Lately I've been thinking that I wouldn't have this blog if I were starting it today. Right now the market seems saturated for this sort of thing, and while that wasn't any less true (probably) three years ago, I had fresher eyes for the genre back then.

When Francis Lam wrote about his quest to make a perfect omelet, he's writing about the sense and muscle memories, and the intuition that make a good cook. When Michael Ruhlman wrote about driving down Route 9 in a blizzard for his culinary exams, it certainly wasn't the test that was on his mind, but the necessary sacrifices of time and will that you are required to make if you play the game. He understood it was a test of character. When Molly O'Neill wrote about learning to butcher and cook fish in a Provincetown kitchen, she was really talking about grit and integrity, about the differences in a kitchen between insider and outsider, and how we permeate those boundaries. As well as the need for the flavor of the fish to dictate the cooking method, and the importance of seasonal and local ingredients back before our country really had a culinary movement. Carol Blymire's posts at Alinea at Home are about the fear of failure and the comfort and courage that food offers us, as much as they are about xantham gum or agar. And when Ruth Reichl portrays Wolfgang Puck and Alice Waters in the early days of California cooking, it isn't the food, though it's evocatively described, so much as the passion and vision of these young cooks before they were culinary figureheads.

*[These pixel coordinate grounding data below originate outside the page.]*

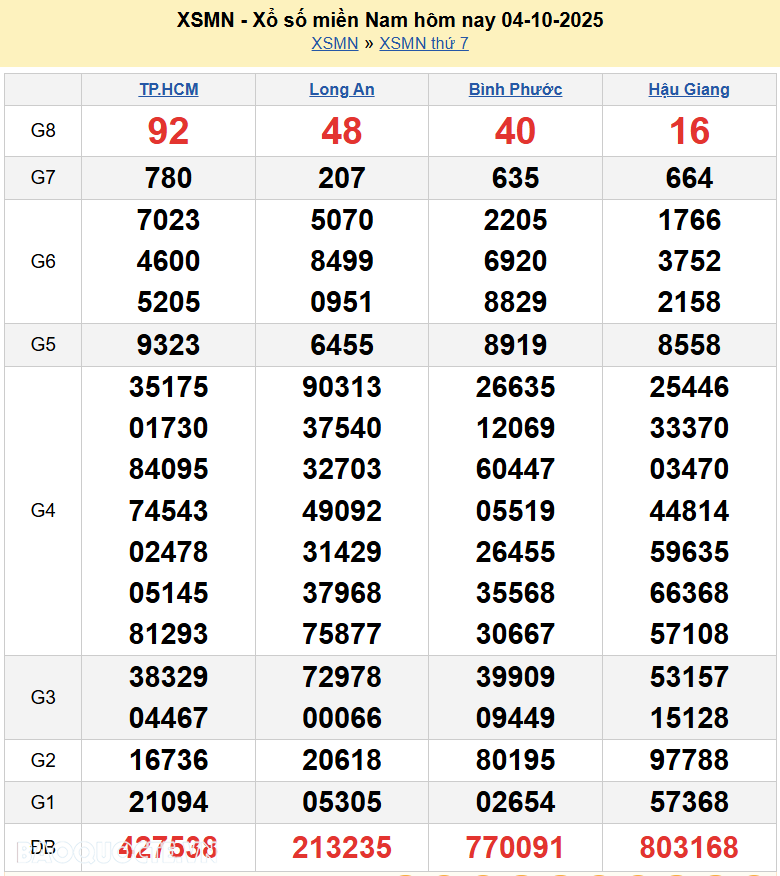Select Hậu Giang special prize 803168
The width and height of the screenshot is (780, 876).
coord(689,848)
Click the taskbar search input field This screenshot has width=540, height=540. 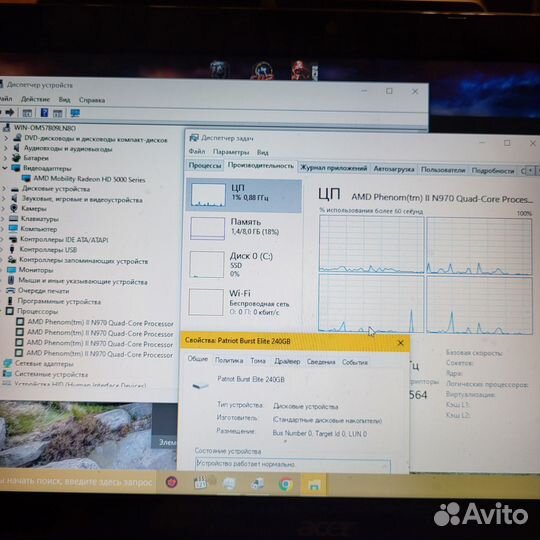click(77, 482)
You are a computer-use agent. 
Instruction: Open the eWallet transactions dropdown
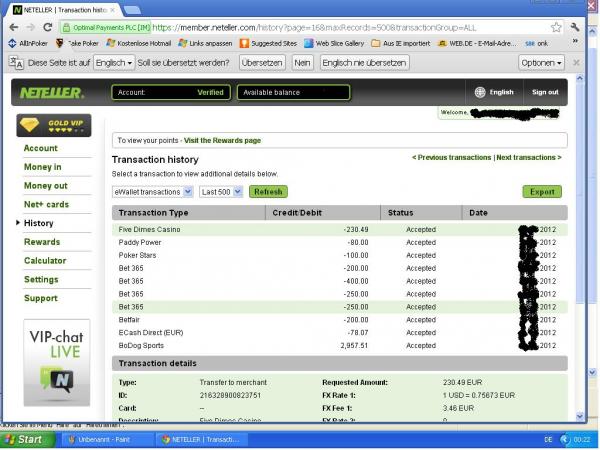point(153,191)
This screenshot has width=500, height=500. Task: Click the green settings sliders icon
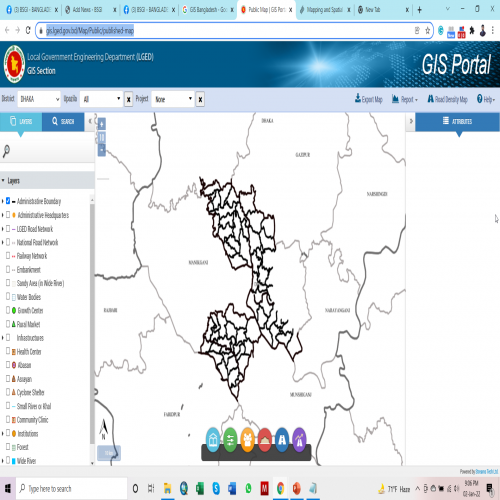230,440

What we talk about when we talk about food isn't food. This is a balancing act that is difficult to execute consistently. Oh, it's tempting to get caught up in describing the flavor of a rare ingredient or fresh heirloom produce gently coddled in the hands of some culinary idol. It's exciting to talk about the atmosphere of anticipation that surrounds the diners-slash-audience embarking upon a tasting menu. It's easy to write about food--and to write something interesting--only on the level of the food itself. But it's not satisfying. And it's not transcendent.

It's good to remind myself of these things, because I've been struggling to write about food, and I've been slightly checked out of the food debate, catching only faint whispers of SF rumors and trends, rumbles about Bruni's replacement and so on. In my own writing I've been stalling, researching, and committing that crime of writing about food only on the surface.

I've become so tired of the way we talk about food, either in the present media moment of here in SF. Recently Robert Beringela (pseudonym) serialized a "food noir" tale in San Francisco magazine that, while at first glance amusing and pointedly thumbing its nose at this tiny-city-of-food-cliche, eventually revealed itself to contain no more substance than the ubiquitous beet/goat cheese/mixed green salad that's grown so offensive round here.

I've had the dubious fortune to be at two restaurants during opening review process, so experienced the MB hype, stressful service, and inflated prose {for the record, when a critic's in house, we most often know it, at least by dessert!}, plus the anticipation of waiting for review. But parsing the sentences of a Bauer review isn't wholly satisfying, in parts because MB can play favorites with his chefs, and to a lesser extent with styles and trends.

More than ever it's important to support the places where real, honest conversations about food are taking place. I'm talking about your local farm markets and your organic bakeries, and Gourmet and Saveur, but not the other food magazines, your specialty stores and restaurants, and your own kitchen, your own cooking. Make it count for something.

The food scenes in my writing are actually the more difficult ones to write, because while my writing brain wants to put something down and go ahead, the cook in me begins to parse the dish. Is it good enough? What cooking techniques are necessary? What's the mise look like, and whose station's it coming off of, what's the fire time? Why would the chef choose these things? What am I really trying to say?

2 comments:

Jess said...

I very much appreciate this post. Thanks for getting these ideas down on the page (or, er, screen). I found your blog a few weeks ago, and you're now one of my regular reads. Thanks for all of your work here.

so much cake so little time said...

glad you like it! i'm working on a follow up post of good "real food writing" sources out there so please pass on any of your faves.